As for hypocrites, the idea that personal imperfection discredits the advocacy of virtue is absurd. Nobody is perfectly virtuous, but virtue remains a goal that we should all strive to achieve and endorse whenever possible.

But that’s not what hypocrisy is. The advocacy of virtue that one does not live up to is not hypocrisy – the advocacy of virtue that one does not believe in is hypocrisy. Alternately, pretending that one has lived up to virtuous standards when one has not is also hypocritical (and it comes with the implication that virtue is easy), as is excusing one’s past sordid behavior as more acceptable than similar behavior in one’s offspring (“doing drugs was different when I was a kid”). However, telling kids, “even if I did this, you should do that instead” is not hypocrisy. You don’t have to be perfectly virtuous to advocate virtue. But you don’t have to pretend to be perfectly virtuous either. Honestly admitting your failure to live up to your ideals is not the same as denying that those ideals are worth striving for. In fact, by pretending to be more virtuous than you are, you are actually telling you kids that that personal imperfection does discredit the advocacy of virtue, because you feel that admitting your imperfection undermines the virtues you teach. This, I would think, would make the kid more likely to abandon your values as soon as he has a failure rather than less.

As for church:

Children know when they are being forced to go through the motions — but it does them no great harm to do so.

But it also teaches them no real respect for religion. They understand that they are going through the motions to please others, and in due course, they will abandon religion as soon as it is no longer necessary for them to go through the motions to please another. If your goal in taking them to church is to teach them how to politely get through annoying social situations, great. If your goal is to show them that what is taught in church actually has any value, I think you will fail.

They will be forced to go through the motions many, many times as children and as adults. Sitting in church as a child is good practice for sitting through mandatory “diversity awareness training” as an adult.

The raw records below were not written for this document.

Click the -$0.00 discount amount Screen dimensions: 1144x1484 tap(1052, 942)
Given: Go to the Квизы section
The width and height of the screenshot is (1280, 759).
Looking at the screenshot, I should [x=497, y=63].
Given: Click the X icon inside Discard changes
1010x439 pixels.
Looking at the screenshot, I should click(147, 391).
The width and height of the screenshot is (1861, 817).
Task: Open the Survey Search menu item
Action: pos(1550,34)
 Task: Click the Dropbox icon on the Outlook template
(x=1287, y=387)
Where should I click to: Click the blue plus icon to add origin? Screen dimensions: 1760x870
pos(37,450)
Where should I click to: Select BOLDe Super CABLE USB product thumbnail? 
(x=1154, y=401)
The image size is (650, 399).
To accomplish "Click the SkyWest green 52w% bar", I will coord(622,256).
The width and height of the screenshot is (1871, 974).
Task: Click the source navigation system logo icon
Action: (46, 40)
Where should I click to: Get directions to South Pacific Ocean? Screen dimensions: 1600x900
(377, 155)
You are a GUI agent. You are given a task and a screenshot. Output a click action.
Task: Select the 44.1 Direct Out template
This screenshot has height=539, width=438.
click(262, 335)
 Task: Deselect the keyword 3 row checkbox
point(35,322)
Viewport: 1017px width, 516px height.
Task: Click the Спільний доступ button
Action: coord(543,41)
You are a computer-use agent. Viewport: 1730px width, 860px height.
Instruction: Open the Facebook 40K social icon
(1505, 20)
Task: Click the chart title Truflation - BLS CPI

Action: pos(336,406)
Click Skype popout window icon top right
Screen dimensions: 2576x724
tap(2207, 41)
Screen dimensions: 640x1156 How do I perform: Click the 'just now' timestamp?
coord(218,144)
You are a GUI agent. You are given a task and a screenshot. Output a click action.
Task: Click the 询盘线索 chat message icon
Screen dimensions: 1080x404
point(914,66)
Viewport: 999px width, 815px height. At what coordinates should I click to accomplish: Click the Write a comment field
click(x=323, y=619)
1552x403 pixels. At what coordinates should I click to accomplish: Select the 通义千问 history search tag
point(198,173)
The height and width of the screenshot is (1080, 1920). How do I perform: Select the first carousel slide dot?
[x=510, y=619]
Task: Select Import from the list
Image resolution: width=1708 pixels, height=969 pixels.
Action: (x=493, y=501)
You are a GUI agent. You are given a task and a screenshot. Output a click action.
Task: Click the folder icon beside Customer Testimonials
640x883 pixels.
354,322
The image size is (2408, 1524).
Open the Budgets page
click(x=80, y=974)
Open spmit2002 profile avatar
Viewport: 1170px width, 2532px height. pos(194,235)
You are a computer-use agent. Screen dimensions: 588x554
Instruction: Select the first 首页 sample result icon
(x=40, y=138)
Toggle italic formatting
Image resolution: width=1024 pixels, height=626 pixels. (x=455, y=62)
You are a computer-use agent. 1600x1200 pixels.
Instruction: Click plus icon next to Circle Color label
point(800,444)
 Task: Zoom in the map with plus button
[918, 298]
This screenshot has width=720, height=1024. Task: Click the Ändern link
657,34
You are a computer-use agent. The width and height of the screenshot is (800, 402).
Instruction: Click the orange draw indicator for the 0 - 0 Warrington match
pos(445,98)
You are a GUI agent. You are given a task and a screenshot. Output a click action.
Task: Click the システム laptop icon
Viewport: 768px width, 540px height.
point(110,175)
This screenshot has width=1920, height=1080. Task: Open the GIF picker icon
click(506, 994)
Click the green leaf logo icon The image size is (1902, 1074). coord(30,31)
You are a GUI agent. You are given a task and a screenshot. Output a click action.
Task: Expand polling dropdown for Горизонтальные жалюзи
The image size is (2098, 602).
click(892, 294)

Perhaps, but that is all that it is practice for. Moreover, do you really want your kids to have the same attitude toward religion as they have toward “mandatory diversity training?” That it is a humbug that they pretend to believe in in social situations where it is necessary, but not something that they actually value at all?

Ilion writes:

Kristor made a comment about a comment by James P which really surprised me because Kristor is generally so careful and insightful, but in this case I am certain he quite misunderstood Mr P’s comment. 

James P said: “I simply do not believe liberal dogma that “honesty” is always “emotionally healthy”. Nor do I accept the liberal dogma that “hypocrisy” is counterproductive and even a sin …” 

Kristor said: “James P. does not accept the “liberal dogma that hypocrisy is a sin.” But that dogma is not liberal, but Biblical. Jesus and John Baptist repudiated the Pharisees because they were hypocrites …” 

James P wasn’t talking about actual hypocrisy … note his scare-quotes around the word … he was talking about the “liberal” “definition” of it. You know, the one by which, if one were a rake before marrying and siring sons, then one is a “hypocrite” if one tries to raise one’s sons to not be rakes; the one by which, if one were a pot-head as a youth, then one is a “hypocrite” if one tries to raise one’s children to never use the stuff.

Kristor writes:

Ilion is quite right: I mistook that statement of James P. I took him to mean hypocrisy, rather than “hypocrisy.”